What to do:
Only lines holding the word "will" should be copied from the material.

---------- Source material

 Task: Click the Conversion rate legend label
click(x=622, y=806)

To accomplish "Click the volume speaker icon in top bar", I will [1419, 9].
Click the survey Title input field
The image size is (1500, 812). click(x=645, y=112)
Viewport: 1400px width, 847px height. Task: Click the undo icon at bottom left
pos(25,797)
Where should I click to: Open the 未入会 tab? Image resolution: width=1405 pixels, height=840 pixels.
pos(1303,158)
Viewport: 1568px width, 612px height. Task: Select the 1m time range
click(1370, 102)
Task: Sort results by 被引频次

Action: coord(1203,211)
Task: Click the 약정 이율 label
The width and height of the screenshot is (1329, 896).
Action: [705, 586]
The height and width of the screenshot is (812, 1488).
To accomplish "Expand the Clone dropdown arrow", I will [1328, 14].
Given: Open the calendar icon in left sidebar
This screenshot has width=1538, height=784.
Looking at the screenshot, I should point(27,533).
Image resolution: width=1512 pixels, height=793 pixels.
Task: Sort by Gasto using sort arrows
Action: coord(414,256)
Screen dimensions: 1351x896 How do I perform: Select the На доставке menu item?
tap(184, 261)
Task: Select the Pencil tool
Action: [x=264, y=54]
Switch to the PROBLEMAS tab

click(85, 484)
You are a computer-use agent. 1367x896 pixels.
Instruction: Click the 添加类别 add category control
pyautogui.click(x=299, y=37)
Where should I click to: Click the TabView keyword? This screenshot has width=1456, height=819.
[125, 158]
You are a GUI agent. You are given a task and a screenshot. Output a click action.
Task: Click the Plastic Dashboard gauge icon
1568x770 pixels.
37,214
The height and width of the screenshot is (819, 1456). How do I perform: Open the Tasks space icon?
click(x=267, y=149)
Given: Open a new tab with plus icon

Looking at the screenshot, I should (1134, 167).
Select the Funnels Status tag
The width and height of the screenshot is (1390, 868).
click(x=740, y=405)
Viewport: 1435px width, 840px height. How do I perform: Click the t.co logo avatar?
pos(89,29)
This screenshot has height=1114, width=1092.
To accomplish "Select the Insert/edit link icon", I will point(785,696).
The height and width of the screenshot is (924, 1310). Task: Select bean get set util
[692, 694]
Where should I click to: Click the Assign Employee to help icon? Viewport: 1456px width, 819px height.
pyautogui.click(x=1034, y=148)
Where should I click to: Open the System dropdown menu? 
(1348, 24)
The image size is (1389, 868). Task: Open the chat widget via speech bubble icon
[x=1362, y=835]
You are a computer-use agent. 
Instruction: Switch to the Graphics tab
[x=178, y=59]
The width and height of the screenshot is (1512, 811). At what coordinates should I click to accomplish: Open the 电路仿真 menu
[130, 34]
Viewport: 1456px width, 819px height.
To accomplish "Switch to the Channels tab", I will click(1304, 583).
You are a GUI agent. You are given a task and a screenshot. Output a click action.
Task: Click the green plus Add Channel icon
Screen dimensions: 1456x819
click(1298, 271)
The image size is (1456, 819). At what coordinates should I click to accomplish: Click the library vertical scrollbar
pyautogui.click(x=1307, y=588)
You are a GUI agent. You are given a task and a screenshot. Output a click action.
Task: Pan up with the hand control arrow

--------------------

Response to the exercise:
To accomplish "Click the volume speaker icon in top bar", I will [1419, 9].
To accomplish "Expand the Clone dropdown arrow", I will [1328, 14].
To accomplish "Select the Insert/edit link icon", I will point(785,696).
To accomplish "Switch to the Channels tab", I will click(1304, 583).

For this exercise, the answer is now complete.